[Saved entries]
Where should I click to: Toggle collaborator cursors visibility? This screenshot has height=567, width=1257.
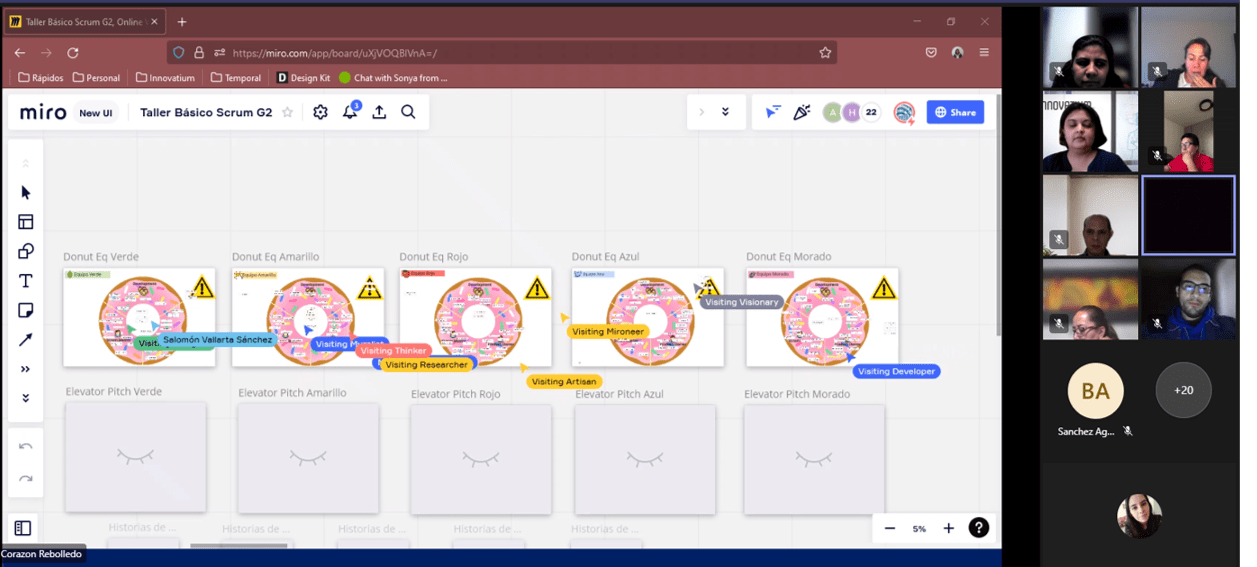click(773, 112)
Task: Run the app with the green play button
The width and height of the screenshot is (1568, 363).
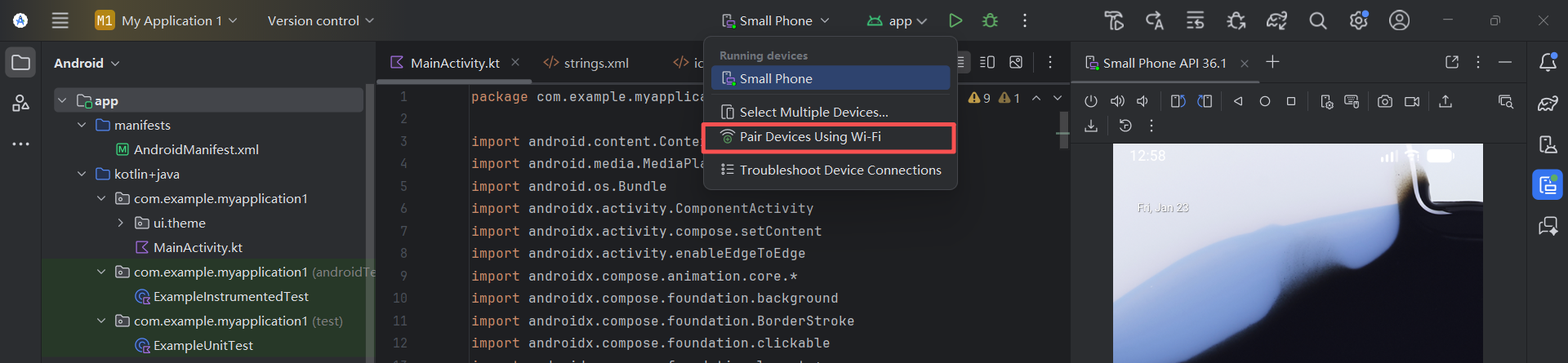Action: click(x=956, y=20)
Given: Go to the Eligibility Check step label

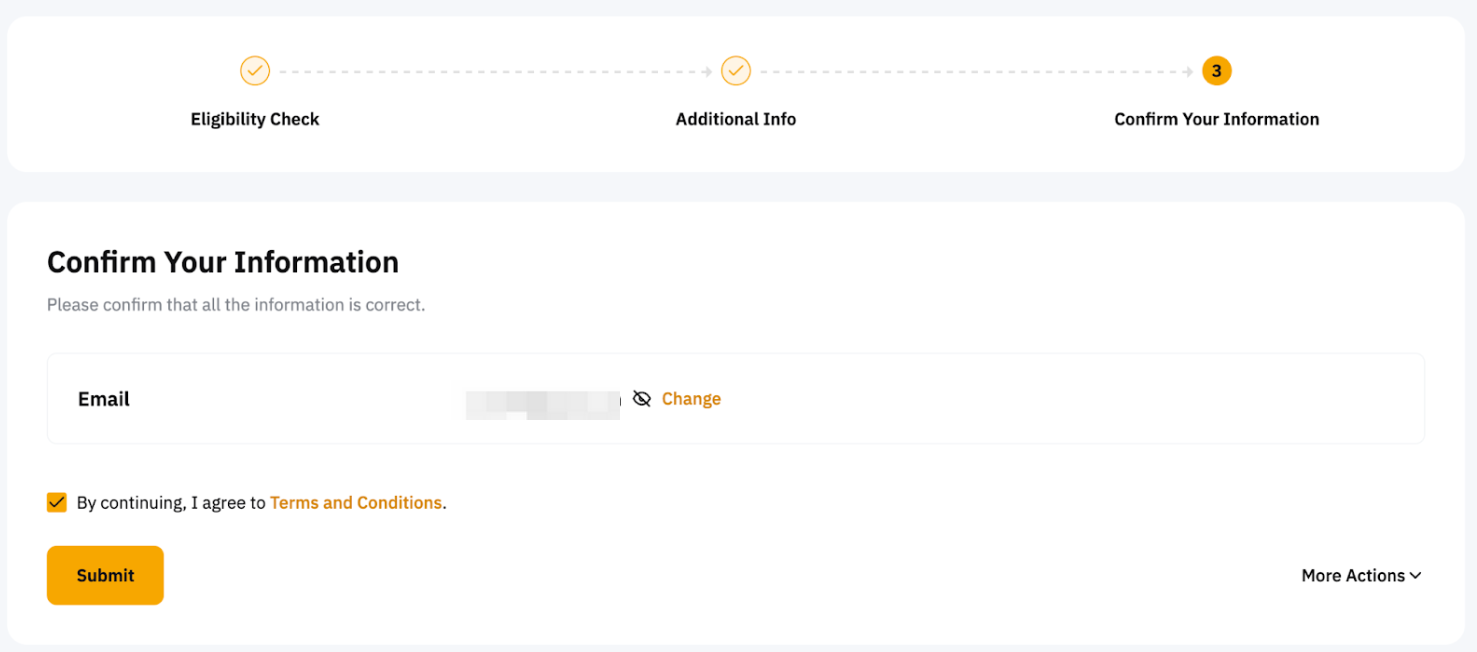Looking at the screenshot, I should 255,119.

PROMPT: When you transcribe these entries, keep every word exact and drop the pictures.

ANSWER TO THE EXERCISE:
Where should I click to: Toggle collaborator cursors visibility? This screenshot has height=567, width=1257.
click(773, 112)
Task: Run the app with the green play button
The width and height of the screenshot is (1568, 363).
Action: click(x=956, y=20)
Given: Go to the Eligibility Check step label

Looking at the screenshot, I should 255,119.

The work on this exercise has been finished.